Photo 1. The Lakehead University Habitron in northern Ontario, Canada. The Habitron consists of 24 interconnected rodent-proof enclosures, a small office, outdoor field laboratory, and three storage sheds. Enclosures have small gates that can be opened to enable dispersal among habitats. Field biologists control rodent densities, age distributions and sex ratios, and determine whether enclosures receive supplemental resources, and whether animals can move from one enclosure to others. Photo credit: Douglas Morris.


Photo 2. Circular foraging trays used to calculate giving-up densities (GUDs) located under a clear polyethylene cover (risky foraging site) and a nearby plywood cover (safe foraging site). Trays are filled with 1.5 L of sieved silica sand thoroughly mixed with 8 g of whole oats and are foraged in by free-ranging meadow voles (Microtus pennsylvanicus). The difference in GUD between paired risky and safe trays provides an estimate of predation risk. Photo credit: Douglas Morris.


Photo 3. A risky open foraging tray with an automatic radio frequency identification (RFID) antenna attached to an event recorder. The recorder logs the entrance and departure times of all RFID-tagged rodents that forage in the tray. Total foraging time is a simple cumulation of the respective foraging intervals. Photo credit: Douglas Morris.


Photo 4. A closed safe foraging station with an automated RFID antenna (hidden from view under the cover) and its event recorder. Covers are suspended on small wooden supports to allow entry by voles. The supports are located parallel to the RFID antenna in order to eliminate false recordings of animals that might be resting or moving adjacent to the antenna, rather than foraging in the sand-filled tray. Photo credit: Douglas Morris.

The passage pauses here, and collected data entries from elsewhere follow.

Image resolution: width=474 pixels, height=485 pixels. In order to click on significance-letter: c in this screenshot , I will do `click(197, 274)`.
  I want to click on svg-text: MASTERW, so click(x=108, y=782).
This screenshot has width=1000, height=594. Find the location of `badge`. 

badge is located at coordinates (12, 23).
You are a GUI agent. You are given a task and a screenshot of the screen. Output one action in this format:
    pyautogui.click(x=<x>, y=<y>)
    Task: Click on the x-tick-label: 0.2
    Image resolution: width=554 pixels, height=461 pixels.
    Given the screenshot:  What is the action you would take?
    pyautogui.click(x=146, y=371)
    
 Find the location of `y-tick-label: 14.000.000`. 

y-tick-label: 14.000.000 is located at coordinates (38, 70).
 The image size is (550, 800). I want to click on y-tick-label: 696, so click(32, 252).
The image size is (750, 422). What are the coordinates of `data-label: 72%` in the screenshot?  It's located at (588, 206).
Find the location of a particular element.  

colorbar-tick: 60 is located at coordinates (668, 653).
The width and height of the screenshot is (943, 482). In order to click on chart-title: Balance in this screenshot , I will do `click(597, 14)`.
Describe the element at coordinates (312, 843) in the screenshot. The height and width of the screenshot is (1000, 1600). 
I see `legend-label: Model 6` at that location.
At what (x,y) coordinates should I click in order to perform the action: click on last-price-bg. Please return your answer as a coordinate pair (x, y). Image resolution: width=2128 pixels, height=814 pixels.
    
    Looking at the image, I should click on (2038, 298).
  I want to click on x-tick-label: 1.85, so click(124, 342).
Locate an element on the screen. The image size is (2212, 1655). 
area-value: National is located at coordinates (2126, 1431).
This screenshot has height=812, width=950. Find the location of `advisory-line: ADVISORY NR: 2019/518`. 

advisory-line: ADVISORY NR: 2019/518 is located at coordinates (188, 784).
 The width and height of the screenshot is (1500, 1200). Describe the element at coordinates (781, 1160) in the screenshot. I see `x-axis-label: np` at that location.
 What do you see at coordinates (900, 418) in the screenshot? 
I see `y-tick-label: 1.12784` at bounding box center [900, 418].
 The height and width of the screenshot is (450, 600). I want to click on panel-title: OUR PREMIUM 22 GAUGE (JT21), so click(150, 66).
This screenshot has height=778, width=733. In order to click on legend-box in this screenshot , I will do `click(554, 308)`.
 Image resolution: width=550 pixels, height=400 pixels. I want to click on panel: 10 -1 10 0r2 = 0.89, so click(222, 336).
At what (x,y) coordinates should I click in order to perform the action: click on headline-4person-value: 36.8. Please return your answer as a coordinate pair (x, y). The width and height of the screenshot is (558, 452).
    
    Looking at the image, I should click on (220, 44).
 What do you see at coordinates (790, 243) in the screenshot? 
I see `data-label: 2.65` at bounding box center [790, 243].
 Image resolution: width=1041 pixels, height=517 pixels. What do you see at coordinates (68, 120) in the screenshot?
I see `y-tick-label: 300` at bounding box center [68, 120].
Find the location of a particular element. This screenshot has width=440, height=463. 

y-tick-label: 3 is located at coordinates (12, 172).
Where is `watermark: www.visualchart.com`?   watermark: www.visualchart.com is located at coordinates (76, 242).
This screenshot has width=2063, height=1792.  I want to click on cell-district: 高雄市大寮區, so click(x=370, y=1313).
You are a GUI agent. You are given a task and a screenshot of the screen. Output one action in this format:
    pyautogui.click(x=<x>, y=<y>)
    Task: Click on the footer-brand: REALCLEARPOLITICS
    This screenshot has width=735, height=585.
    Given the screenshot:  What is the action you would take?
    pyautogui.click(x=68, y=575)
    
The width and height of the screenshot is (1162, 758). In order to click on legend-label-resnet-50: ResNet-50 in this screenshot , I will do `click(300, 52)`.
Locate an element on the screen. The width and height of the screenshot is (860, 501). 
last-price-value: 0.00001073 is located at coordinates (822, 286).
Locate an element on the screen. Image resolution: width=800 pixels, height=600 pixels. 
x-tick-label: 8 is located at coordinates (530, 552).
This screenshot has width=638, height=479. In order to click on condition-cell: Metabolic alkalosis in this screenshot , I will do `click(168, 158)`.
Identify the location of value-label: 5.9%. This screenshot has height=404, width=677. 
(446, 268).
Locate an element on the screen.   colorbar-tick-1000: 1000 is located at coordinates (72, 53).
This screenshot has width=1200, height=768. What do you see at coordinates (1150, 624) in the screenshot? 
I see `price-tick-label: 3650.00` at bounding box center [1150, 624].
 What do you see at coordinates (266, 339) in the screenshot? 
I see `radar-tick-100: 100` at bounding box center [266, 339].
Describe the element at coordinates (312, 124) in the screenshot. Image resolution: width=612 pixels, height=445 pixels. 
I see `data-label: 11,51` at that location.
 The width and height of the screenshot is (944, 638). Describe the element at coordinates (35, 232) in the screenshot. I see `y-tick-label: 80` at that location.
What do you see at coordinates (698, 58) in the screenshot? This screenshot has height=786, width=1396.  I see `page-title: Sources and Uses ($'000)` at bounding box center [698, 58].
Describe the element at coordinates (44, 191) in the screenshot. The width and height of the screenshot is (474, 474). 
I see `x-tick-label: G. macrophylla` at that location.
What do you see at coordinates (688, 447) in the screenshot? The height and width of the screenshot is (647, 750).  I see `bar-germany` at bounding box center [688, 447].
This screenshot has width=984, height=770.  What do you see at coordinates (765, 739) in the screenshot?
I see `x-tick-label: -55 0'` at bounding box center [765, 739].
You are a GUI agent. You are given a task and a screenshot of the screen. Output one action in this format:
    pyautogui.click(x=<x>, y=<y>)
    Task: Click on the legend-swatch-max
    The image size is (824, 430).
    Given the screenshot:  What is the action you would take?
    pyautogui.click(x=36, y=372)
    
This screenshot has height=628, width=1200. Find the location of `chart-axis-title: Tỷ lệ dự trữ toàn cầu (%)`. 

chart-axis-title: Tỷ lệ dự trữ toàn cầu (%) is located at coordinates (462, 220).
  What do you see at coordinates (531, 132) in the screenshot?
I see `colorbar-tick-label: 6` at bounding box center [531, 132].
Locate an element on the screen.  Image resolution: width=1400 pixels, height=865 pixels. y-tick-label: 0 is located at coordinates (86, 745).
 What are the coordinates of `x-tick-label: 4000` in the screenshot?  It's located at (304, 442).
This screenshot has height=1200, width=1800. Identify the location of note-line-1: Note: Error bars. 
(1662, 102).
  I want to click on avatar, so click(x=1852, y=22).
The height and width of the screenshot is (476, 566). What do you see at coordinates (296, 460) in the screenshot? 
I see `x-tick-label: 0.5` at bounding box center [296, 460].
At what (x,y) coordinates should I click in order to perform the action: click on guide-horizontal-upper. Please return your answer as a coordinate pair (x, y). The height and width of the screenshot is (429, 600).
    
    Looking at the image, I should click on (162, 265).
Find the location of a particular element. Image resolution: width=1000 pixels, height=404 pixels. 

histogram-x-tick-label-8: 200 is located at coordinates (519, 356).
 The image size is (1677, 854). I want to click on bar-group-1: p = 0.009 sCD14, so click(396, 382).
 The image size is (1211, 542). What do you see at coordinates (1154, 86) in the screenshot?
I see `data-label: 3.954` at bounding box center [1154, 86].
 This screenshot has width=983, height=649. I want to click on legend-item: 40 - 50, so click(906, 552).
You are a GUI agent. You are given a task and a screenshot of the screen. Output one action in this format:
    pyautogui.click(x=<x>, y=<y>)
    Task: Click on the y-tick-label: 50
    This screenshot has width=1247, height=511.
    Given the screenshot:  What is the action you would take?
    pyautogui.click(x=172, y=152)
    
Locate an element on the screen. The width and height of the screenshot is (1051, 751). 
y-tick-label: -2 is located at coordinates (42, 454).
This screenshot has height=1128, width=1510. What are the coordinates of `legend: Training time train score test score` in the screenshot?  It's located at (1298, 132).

Photo 5. Power and communication cables connect a series of electrical transformers and control units to eight data recorders (not in the photo) at the Lakehead University Habitron in northern Ontario, Canada. The middle platform serves as a field desk for a laptop computer used to download data on the identities and foraging activities of RFID-tagged meadow voles. Photo credit: Douglas Morris.

These photographs illustrate the article “Time-averaging voles match density with long-term habitat quality” by Douglas W. Morris published in Ecology.